Whether you've never been or haven't been back for some time, visit Astro City today!
I do not pay much attention to sales numbers or things like that, the drier side of the industry. But I have worked part-time in a comics shop for the past five years, and this has afforded me an opportunity to make note of sales trends to some small degree. It seems lately that interest in Astro City, by writer Kurt Busiek and artist Brent Anderson, has declined somewhat. Perhaps this is because Busiek’s health problems have prevented the book from being released in a timely manner, or perhaps it is because the current series, The Dark Age, seems to be dragging on a bit.
But even if I am wrong and the book is going as strong as ever, I would be remiss in not doing all in my power to generate interest in this ground-breaking series. Busiek and Anderson have taken years of superhero comics knowledge, and have effectively avoided the genre's many pitfalls while maintaining the traditional sense of fun and adventure. Nowhere is this more clear than in the five-issue mini-series, Local Heroes.

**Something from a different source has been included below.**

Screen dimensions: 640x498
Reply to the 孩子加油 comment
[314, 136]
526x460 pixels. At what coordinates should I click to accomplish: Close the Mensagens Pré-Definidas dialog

Busiek often takes a somewhat postmodernist tack when it comes to perspective (see the collected series Astro City: Confession), but in this series especially, the stories are told from the points-of-view of a handful of non-powered everyday citizens of Astro City, the world’s most densely super-powered city. By going about the stories this way, Busiek allows for a very solid bedrock of realism upon which to relate the fantastical adventures of the many heroes and villains, bringing to mind the huge strides Marvel Comics made in the early ‘60s merely by setting their stories in the actual city of New York.
In the first issue of Local Heroes, the doorman of a big hotel, one of the first citizens you are likely to meet on a visit to any major metropolis, shows us around town a bit and also shows us who the heroes truly are. Issue two takes a look at the Lois Lane/Clark Kent/Superman dynamic in a different light, one that underlines the major contribution that sassy big-city gal made to superhero story-telling. Issue three gives us an insight into the more rural outpost of heroism, and issues four and five bring us right back to a much deeper, darker urban side. These final two issues are truly the highlight of the series, for not only do they address the loss of American innocence as was delineated by Vietnam, Watergate, et al, but also we can see a much more mature level of story-telling in place specifically as it relates to superheroes. Perhaps if Marvel had heeded what Busiek has done here, their Spider-Man story-line Brand New Day would not have been so disappointing.
So whether you have never read any Astro City comics or merely have not read any in some time, to not pick up Astro City: Local Heroes would be a Missed Direction.